→ **Given data**
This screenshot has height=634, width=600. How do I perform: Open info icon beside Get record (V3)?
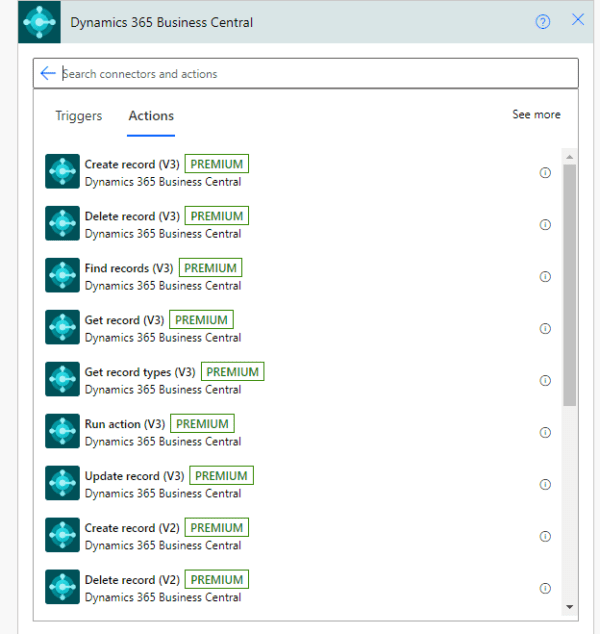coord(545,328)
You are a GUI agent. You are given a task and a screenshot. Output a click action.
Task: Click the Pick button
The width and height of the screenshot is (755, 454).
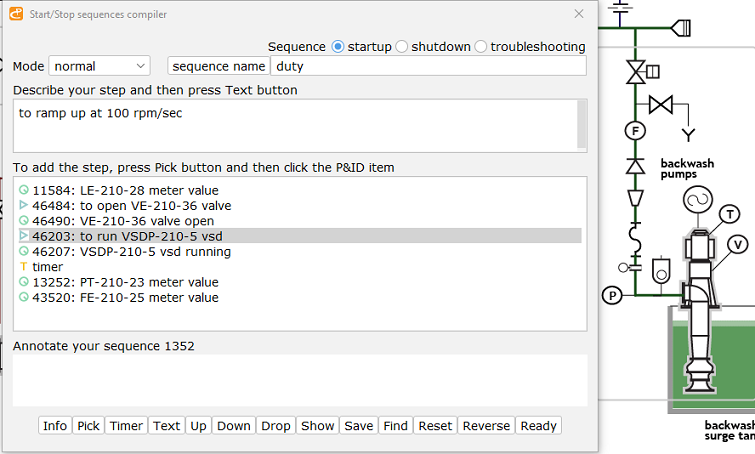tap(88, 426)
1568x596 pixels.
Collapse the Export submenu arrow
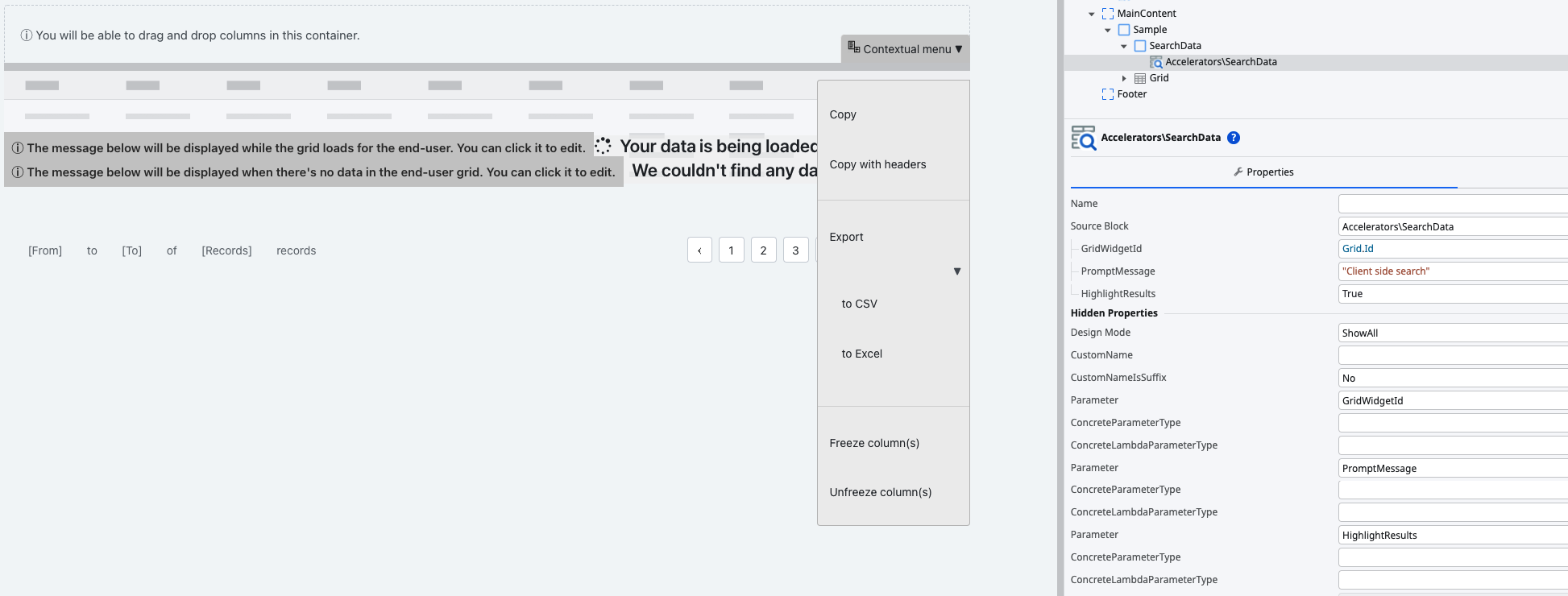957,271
---
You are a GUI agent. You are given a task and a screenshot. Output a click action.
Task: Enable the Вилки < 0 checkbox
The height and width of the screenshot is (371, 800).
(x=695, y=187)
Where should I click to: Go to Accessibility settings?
...
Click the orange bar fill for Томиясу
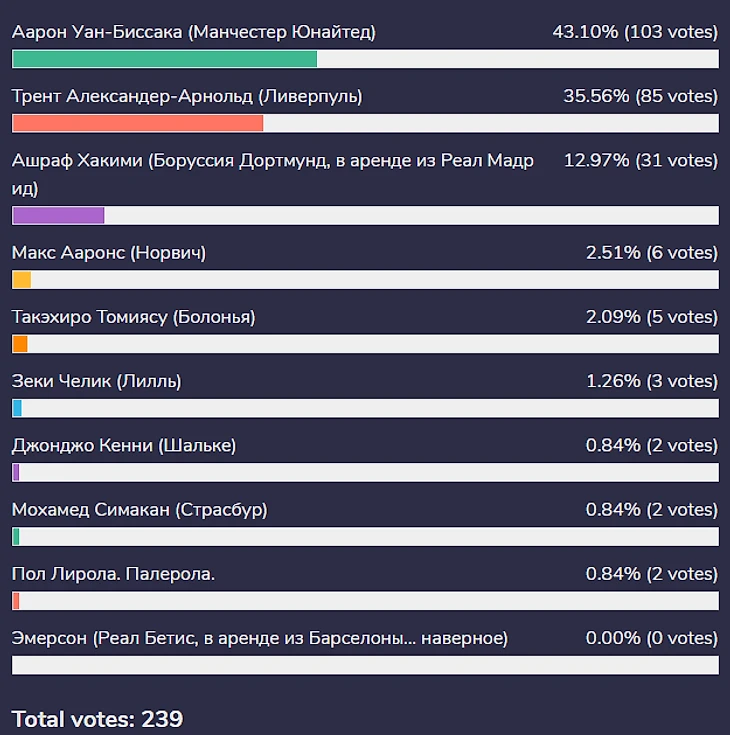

→ **Requirement**
Return, word for word, the lines of the data above from the line with "Task: Enable the Вилки < 0 checkbox" through the line with "Where should I", inclusive.

→ **Problem solution**
Task: Enable the Вилки < 0 checkbox
The height and width of the screenshot is (371, 800).
(x=695, y=187)
Where should I click to: Go to Accessibility settings?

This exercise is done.